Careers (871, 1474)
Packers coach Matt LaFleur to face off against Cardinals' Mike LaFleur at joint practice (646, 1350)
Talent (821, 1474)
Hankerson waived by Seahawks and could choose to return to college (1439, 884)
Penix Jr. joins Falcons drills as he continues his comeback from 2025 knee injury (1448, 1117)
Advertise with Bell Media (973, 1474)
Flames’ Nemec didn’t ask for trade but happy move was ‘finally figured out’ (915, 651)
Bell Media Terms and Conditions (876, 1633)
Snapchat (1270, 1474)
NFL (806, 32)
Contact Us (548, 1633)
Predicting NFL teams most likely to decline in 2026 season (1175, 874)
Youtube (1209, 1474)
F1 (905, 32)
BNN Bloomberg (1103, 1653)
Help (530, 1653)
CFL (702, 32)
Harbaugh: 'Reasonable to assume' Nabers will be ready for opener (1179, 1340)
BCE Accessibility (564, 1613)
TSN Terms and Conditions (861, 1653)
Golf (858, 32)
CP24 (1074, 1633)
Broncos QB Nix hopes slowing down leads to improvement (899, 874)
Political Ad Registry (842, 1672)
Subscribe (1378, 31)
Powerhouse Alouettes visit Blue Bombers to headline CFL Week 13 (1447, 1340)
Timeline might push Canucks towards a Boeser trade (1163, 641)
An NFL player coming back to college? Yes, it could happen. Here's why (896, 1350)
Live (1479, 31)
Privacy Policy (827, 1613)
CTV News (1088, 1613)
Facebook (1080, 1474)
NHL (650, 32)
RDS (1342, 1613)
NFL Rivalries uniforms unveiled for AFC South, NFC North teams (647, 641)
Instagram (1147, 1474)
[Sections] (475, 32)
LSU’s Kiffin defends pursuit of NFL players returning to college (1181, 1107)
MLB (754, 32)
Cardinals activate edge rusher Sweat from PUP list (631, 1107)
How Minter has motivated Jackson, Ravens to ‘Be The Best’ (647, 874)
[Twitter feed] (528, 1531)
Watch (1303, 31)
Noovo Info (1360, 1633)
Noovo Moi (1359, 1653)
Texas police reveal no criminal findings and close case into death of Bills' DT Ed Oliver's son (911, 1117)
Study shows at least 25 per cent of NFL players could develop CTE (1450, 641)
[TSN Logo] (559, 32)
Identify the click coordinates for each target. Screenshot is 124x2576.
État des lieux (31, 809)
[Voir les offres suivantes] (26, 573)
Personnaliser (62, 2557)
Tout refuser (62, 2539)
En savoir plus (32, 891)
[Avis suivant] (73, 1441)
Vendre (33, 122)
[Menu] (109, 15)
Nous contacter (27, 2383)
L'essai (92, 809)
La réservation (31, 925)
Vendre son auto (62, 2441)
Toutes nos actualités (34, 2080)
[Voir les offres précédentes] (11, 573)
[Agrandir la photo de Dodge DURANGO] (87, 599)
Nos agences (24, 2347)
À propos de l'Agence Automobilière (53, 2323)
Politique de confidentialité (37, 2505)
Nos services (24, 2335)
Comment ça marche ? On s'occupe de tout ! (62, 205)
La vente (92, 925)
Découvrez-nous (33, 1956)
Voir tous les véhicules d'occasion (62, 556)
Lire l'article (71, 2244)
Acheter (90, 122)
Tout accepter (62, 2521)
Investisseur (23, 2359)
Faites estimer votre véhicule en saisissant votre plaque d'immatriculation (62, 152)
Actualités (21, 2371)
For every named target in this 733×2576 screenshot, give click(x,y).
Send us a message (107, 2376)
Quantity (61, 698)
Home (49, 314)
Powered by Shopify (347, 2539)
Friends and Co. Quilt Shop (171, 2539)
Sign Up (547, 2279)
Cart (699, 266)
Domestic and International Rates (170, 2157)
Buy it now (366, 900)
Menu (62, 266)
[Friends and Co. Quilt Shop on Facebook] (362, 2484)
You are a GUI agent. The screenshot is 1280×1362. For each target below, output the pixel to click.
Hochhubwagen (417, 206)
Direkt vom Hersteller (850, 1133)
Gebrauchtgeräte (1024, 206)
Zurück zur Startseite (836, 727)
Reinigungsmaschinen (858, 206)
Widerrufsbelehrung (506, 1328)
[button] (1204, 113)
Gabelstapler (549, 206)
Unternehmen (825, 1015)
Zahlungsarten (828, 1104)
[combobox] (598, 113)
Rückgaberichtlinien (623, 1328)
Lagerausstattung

WHAT THE TASK REQUIRES:
Print exactly the lines above, between the one holding "An NFL player" and the one holding "Cardinals activate edge", inclusive, and nothing besides.

REPLY TO THE TASK:
An NFL player coming back to college? Yes, it could happen. Here's why (896, 1350)
Live (1479, 31)
Privacy Policy (827, 1613)
CTV News (1088, 1613)
Facebook (1080, 1474)
NHL (650, 32)
RDS (1342, 1613)
NFL Rivalries uniforms unveiled for AFC South, NFC North teams (647, 641)
Instagram (1147, 1474)
[Sections] (475, 32)
LSU’s Kiffin defends pursuit of NFL players returning to college (1181, 1107)
MLB (754, 32)
Cardinals activate edge rusher Sweat from PUP list (631, 1107)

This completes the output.